VILLA CLARA.- Algunos creerán que la tragedia que amenaza a nuestras precarias saludes solo se suscita capital adentro, porque en sus barrios famosos y superpoblados la mierda (de)generada impera.
Que roedores e insectos pululan y la peste arrasa fulminando olfatos allí exclusivamente, y que las enfermedades prevenibles terminan por ser inderogables o eternas, como la vida misma que las contiene y multiplica.
No. Y no.
Hay que salirse de esa Habana rastrera de barrios arruinados y también de la presuntuosa y de copete, arreglada por arribita cual dieciochesca giraldilla entornada, para sentir a la malsanidad extendida como cordón triunfante, remedo senil (y victorioso al fin) de aquel frustrante análogo cafetalero.
Apreciable hasta en lugares de alguna “alcurnia”.
Lo digo porque para un cubano común, visitar un aeropuerto es como el sumum plus quand ultra de todos sus sueños. La puerta distante hacia la libertad.
Pero no se ven estas cochinadas desde las autopistas centrales o las avenidas más o menos bien barridas, por donde acceden los turistas extranjeros y viajantes nacionales en regias o discretas caravanas, sino circunvalando las callecitas intermedias mal disimuladas que sirven de ramales para el abastecimiento y trasiego empresarial.
Como diría al descubrirlas detective famoso: ¡Elemental!
Los alambres de las altas cercas (dispuestos y semejantes a campus anti-fugas o cárceles rampantes) delatan que esta vía Apia no es tal cual, sino otra menor, velada. Como toca ser a todo enlace de rango colateral; ceniciento y obsceno.
Igualitas a los destartalados baños que nos aguardan dentro.
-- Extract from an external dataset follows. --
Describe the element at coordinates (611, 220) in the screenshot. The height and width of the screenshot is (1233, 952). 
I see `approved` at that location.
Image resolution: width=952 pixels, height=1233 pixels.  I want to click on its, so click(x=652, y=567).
Los pisos sucios, sin agua ni papeles higiénicos permanentes, y todos los artilugios eléctricos desactivados desde la penúltima glaciación.
Si Ud. tiene que volar desde los aeropuertos “ilustres” de La Habana (es decir; no el nacional, que es la Terminal 1 para quedados permanentes) a algún otro lugar de la tierra, y no precisa de auto ni bus que hasta allí lo trasporten rápidamente porque le sobra tiempo, le recomendamos entonces irse a pie por la periferia compartida entre las Terminales 2 y 3, para constatar in situ el magma creciente que allí ya se cocina como una ofrenda o un proyecto de radicación de los desechos inmemoriales que el lugar procura.
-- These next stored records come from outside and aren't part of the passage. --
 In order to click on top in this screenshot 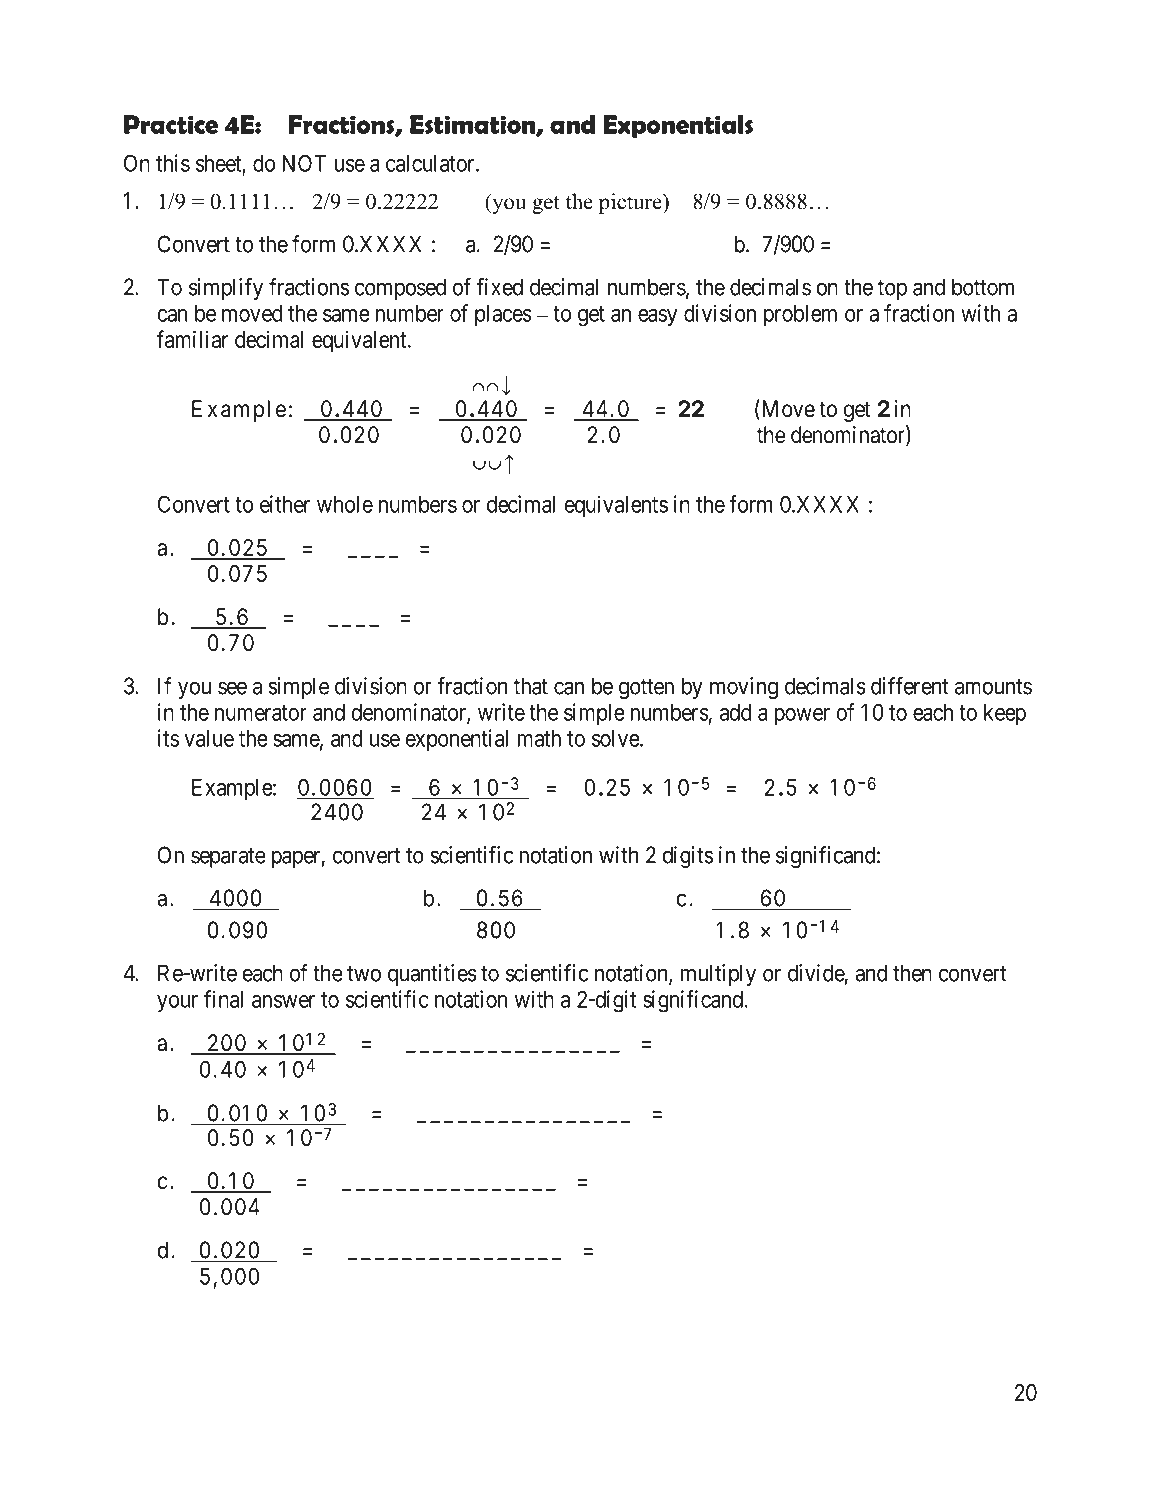, I will do `click(892, 290)`.
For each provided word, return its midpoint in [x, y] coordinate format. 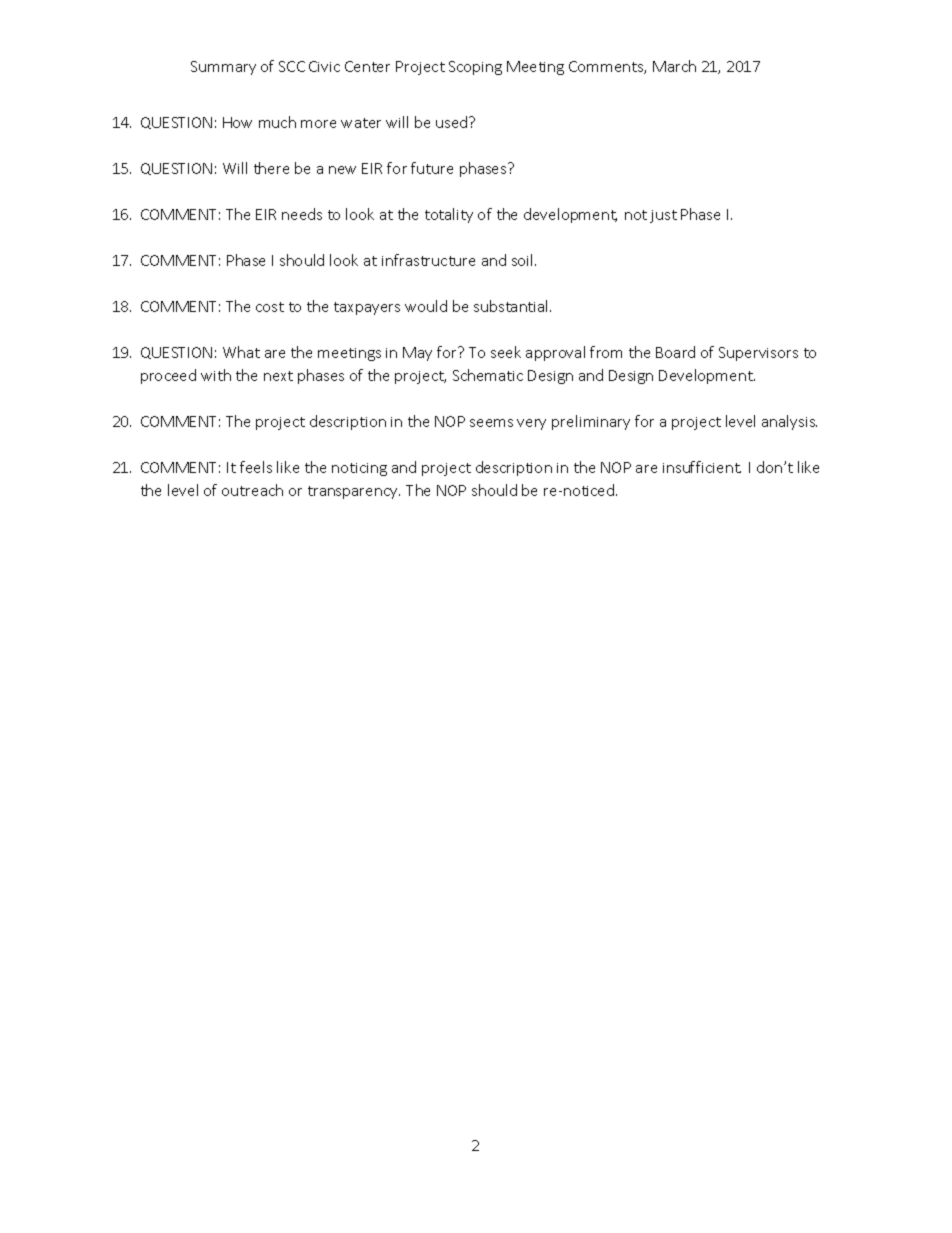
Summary [223, 68]
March [674, 66]
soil [524, 260]
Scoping [475, 68]
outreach [252, 490]
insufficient [702, 467]
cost [270, 307]
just [663, 216]
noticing [359, 469]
La línea del trencito que parte dos veces al día desde la calle Tulipán, en Plaza, ya va anunciando desde su marchita, los arrojamientos avistados en la vía cual suerte de adelanto del vertedero focal que al final espera.
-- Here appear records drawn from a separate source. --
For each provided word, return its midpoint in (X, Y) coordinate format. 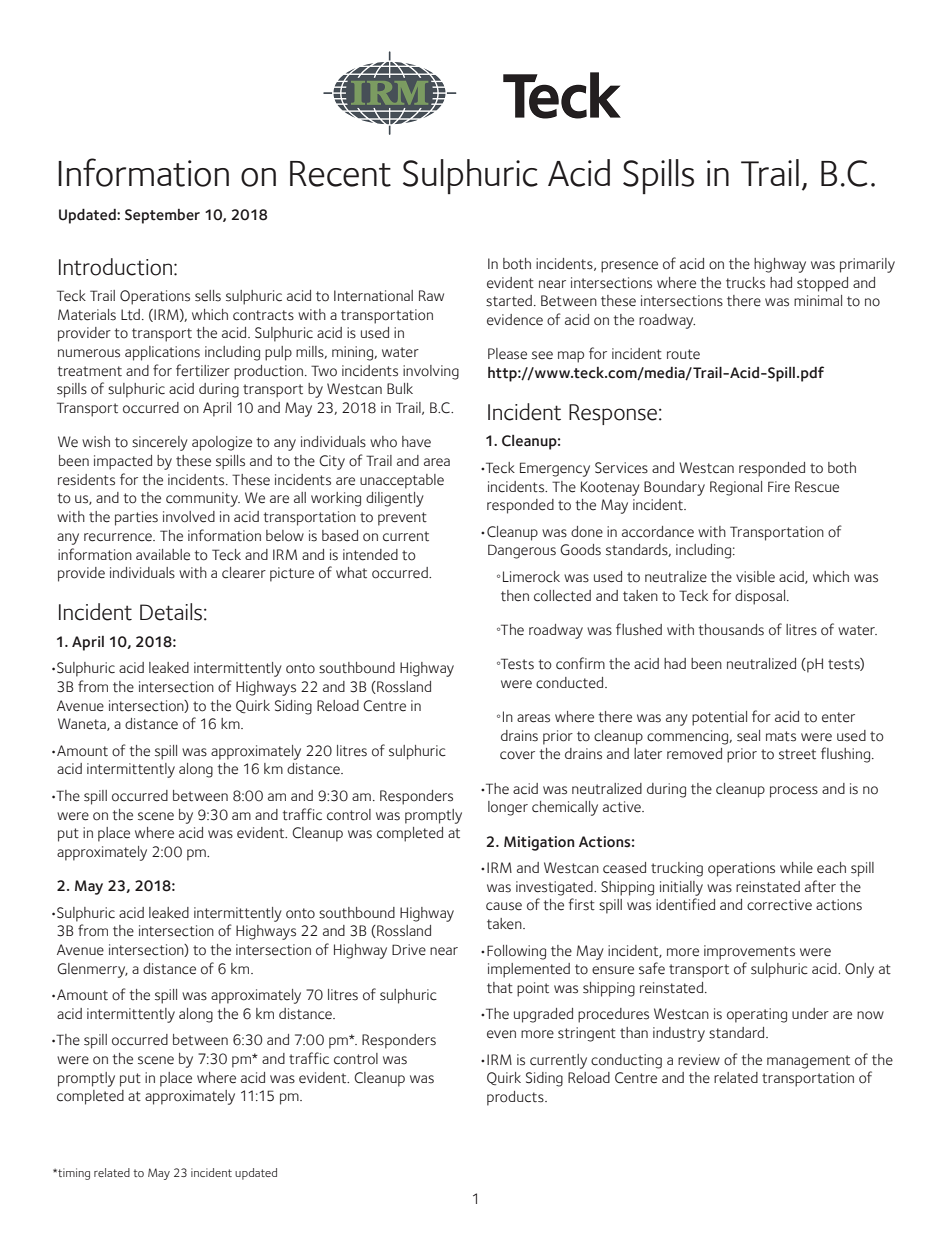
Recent (340, 174)
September (162, 216)
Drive (409, 950)
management (808, 1062)
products (516, 1098)
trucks (745, 283)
Da igual si se trata de santas ofrendas religiosas, vulgares brujerías o cotidianos detritus.
La empresa ECASA (de catering aeroportuario) tiene abiertos en esa zona sus talleres de reparación y almacenes de abastecimiento, y no parecen —los que allí laboran— tener ojos para visibilizarlos desde la ventanilla de sus guaguas y autos imparables.
Porque en repetidas ocasiones hemos cruzado con ellos, indiferentes los choferes al sacrificio de bajarse del vehículo a recoger lo lanzado (un pan mordisqueado, un gargajo, una lata usada, una coletilla ardiente o una cajetilla vacía), mucho menos buscarse un tanque, o simplemente “informar” —vaya, dejar caer a intendentes/superiores como quien no quiere hablar de las cosas espinudas—, del coste humano que tal empecinamiento asqueroso pueda arrimar a la vida del reparto que le queda cerca.
O advertir del envenenamiento de las fuentes subterráneas por rastrojos rezumando efluvios, animales muertos, materiales y alimentos descompuestos, los que todo el mundo dispara allí sin contemplaciones ni visibles acciones restrictivas provenientes de circunspectas autoridades sanitarias que alegan todo prever.
Y a combatir. Como al mosquito matador.
No se trata sino de una acumulación histórica, de años de verter y verter sin miramientos desde ningún lado. Ni buenos ni malos.
Así las fotos han de hablar mejor. Pues callo para que comprueben lo que digo. Con esos ojos que a otros faltan (o que no se atreven a usar).
Y sufran (o disfruten) del espectáculo aterrador a la par conmigo.